On Tue, Nov 26, 2002 at 10:57:31AM -0800, Jacob Schroeder wrote:
> here's what's inside the loop (the spacing is a little off...):
Yeah, what you have is a lot more complicated than it needs to be.
By going line-by-line you have a very narrow view of the file and you have
to keep all this extra state information around to remember where you are in
the file and have all that complicated, nested logic. If you go record by
record, much of the state problem goes away.
So instead of reading in a single line, you read in all the logs for a
single file in one shot. ie. everything up to the next ========== line. $/
controls what perl things of as being the end of a "line". Normally its a
newline (\n), but that's just convention and you can change it.
# One "line" == One file's logs
local $/ =
'=============================================================================';
while(<CVSLOG>) {
Then you split that into file headers and individual revisions by splitting
on --------.
my($head, @revisions) = split /^----------------------------$/m, $_;
Now you've got the header lines (ie. everything from "RCS File:" to
"description:") seperated from each individual revision lines (from
"revision 1.11" to the log) for a single file. Then its easy to take them
each apart with individual subroutines.
my($file_headers) = parse_head($head);
foreach my $revision (@revisions) {
my($rev, $info, $log) = parse_revision($revision);
...
}
}
and that's it. The rest is just deciding how you want the resulting data to
be structured. parse_head() and parse_revision() are fairly simple because
they focus on a single part of the log file.
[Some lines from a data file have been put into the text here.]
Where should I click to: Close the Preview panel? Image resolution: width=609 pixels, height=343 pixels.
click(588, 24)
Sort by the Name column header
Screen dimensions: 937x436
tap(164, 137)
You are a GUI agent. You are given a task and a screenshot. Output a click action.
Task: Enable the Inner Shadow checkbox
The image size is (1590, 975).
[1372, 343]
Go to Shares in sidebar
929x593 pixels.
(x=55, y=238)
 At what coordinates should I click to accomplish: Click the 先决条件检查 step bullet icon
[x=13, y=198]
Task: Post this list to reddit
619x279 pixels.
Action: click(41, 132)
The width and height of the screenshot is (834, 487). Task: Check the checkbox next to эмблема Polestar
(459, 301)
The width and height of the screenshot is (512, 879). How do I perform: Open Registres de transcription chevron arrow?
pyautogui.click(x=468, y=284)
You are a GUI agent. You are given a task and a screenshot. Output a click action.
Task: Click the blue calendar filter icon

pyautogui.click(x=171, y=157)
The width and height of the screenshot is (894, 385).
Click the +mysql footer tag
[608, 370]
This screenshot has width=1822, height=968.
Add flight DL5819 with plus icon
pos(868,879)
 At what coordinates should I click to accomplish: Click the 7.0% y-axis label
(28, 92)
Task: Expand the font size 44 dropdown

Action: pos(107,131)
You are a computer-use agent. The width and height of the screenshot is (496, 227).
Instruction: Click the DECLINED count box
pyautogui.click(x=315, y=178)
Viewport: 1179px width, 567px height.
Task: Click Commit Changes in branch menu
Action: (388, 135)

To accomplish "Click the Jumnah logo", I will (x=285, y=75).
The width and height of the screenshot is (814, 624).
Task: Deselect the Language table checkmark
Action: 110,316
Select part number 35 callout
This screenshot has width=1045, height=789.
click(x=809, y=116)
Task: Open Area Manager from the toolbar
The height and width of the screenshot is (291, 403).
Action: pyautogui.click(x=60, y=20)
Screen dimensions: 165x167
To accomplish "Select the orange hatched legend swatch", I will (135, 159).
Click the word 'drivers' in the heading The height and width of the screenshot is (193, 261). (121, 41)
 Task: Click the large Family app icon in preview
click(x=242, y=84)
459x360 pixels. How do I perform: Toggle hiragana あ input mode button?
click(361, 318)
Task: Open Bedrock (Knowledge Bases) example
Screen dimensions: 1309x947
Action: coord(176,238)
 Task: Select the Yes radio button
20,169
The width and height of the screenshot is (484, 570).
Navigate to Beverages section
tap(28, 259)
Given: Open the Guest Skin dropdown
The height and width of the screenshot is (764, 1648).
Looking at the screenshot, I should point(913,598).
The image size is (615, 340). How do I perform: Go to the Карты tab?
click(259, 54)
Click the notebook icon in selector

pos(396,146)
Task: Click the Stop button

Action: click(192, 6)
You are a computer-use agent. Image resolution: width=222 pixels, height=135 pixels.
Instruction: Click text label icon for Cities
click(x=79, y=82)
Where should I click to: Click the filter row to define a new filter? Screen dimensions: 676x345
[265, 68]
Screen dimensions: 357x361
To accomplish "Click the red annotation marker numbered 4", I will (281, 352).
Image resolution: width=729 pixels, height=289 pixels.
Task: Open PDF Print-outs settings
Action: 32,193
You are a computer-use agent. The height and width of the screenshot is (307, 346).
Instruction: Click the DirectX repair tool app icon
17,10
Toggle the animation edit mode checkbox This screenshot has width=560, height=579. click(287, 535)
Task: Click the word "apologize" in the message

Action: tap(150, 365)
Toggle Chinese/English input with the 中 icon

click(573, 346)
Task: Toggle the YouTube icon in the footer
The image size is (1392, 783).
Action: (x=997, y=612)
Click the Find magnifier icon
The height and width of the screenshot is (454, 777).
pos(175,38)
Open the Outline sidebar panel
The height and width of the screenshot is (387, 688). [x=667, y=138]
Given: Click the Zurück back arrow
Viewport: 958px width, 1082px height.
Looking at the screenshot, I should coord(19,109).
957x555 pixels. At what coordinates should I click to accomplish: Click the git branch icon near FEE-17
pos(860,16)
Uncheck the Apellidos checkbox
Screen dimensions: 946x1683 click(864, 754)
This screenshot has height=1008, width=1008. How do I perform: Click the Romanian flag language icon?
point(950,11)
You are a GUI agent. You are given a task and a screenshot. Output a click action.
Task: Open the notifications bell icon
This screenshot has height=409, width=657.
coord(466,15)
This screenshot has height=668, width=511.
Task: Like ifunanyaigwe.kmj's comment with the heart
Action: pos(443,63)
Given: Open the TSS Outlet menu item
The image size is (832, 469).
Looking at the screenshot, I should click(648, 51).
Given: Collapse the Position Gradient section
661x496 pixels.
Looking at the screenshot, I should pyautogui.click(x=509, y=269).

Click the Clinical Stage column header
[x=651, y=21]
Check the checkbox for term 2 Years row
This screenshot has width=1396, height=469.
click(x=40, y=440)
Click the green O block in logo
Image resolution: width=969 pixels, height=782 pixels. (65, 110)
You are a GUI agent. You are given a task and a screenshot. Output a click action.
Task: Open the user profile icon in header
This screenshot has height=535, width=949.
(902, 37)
> Our CVS repository root directory is about 550 MB with 14,322 files in 1,495
> folders. It is stored on a shared network drive and I access it through the
> network. I use the rlog because log requires a checked out copy of the
> files to get a log from. I like the example you provided, although it will
> take me a little while to work through it and see what's going on, perl
> still is a little confusing to me.
There's nothing going on in the program that's really perl specific, just
the syntax is different. The end-of-line change (ie. setting $/) is really
the only odd bit, but that's possible in other languages, just a lot more
difficult.
> I agree that 30 minutes does sound like a long time because if i run the
> follwing command:
> cvs -n -d \\server\cvs\srcroot rlog . > rlog_output.txt
> it only takes maybe 15 minutes to run. Once it's done running, the
> rlog_output.txt file is about 32.5 MB, so it's kind of big, but I thought
> knowing that might help us analyze what's going on here. the computer
> should be fast enough, it's a Pentium III 700 Mhz with 264 MB RAM with 10GB
> Harddrive.
Hmm, the biggest rlog I can muster is 1.1 megs, but it only takes 5 seconds
to spit out. This is from a local CVS repository. The fact that you appear
to be pulling from a remote repository is likely the big slow down. Try
running the program directly on the CVS server instead if you can. Still,
even if it takes 15 minutes to pull down it means your perl program is still
taking an additional 15 minutes to parse. As mentioned above, its likely
because your code is just too complicated.
The little parser I posted earlier takes 11 seconds to handle 1000 files and
4400 revisions and the perl process eats about 6.5 megs (about 3 of which is
actual data, the rest is perl itself). Half of that time is spent just on
running "cvs rlog". This is on a G3 Powerbook 266 with 310 MB RAM, 620 MB
VRAM and a 40gig EIDE drive, so roughly what you have. Extrapolated out
that would take about 100 megs to store the whole parsed log using your
rlog. You should be ok on your machine as long as you have some virtual
memory to pick up the slack.
--
Michael G. Schwern <[EMAIL PROTECTED]> http://www.pobox.com/~schwern/
Perl Quality Assurance <[EMAIL PROTECTED]> Kwalitee Is Job One
Any sufficiently encapsulated hack is no longer a hack.